Letters to the President #1360: 'The incumbent calm'

Reporter's Note: I write to President Obama all the time. Or at least every day.

Dear Mr. President,

If I were to write a book about writing, it would be a pretty slim volume. Learning to write well is a lifelong process, and despite three decades in journalism, I feel as if I am just now getting the hang of it.

I’ve met great writers, of course. Their sentences, paragraphs, and stories are wondrous. They perform a peculiar alchemy with language that turns phrases into poetry. It is art. If I live long enough, and work hard enough, perhaps I’ll become better at this craft, but I doubt that I will ever grace their company as anything more than a journeyman.

Simply put, getting good at anything takes time, and some things take longer than others.

I mention it, because I wonder if you’re having any thoughts like that right now? I can imagine few jobs for which the applicants are routinely so under-qualified as the presidency. No one is ready for it. You, like every soul who has taken the job, seemed overwhelmed by it at the start; oddly bold and hesitant all at once, ready to seize the largest challenge and yet unsure where to grab hold.

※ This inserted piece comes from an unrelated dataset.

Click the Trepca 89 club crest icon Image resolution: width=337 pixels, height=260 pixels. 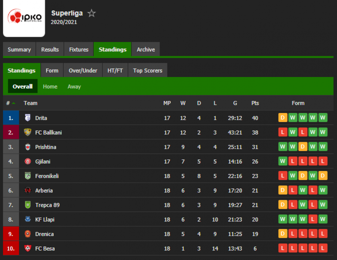pyautogui.click(x=27, y=205)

Now, time has passed, and you are much better. I’m not talking about whether I like your policies. I’m just saying that you seem to have a firmer grasp of how to pursue your goals within the uniquely challenging world of Washington with all its customs and constraints. Instead of talking so much about changing the rules, you’re learning to play within them.

I imagine before anyone becomes president, he thinks he will have nearly limitless power. That is just not the case. On the job, each president realizes that there are many limits. Presidents, like writers, must learn that greatness comes from restraint, control, and adherence to the rules.

And in terms of campaigning for re-election, I’ve often thought it can be the unrecognized advantage of incumbents. Sure, newcomers can thrash about, throwing accusations, and yelling at the heavens in their quest for votes. But the power of a sitting president is emphasized most, I think, when he doesn’t behave that way; but rather when he quietly, firmly, and with dignity makes it clear he truly knows the boundaries of the job and how to get things done within those limits.

Just a few thoughts for a Wednesday. Hope all is well.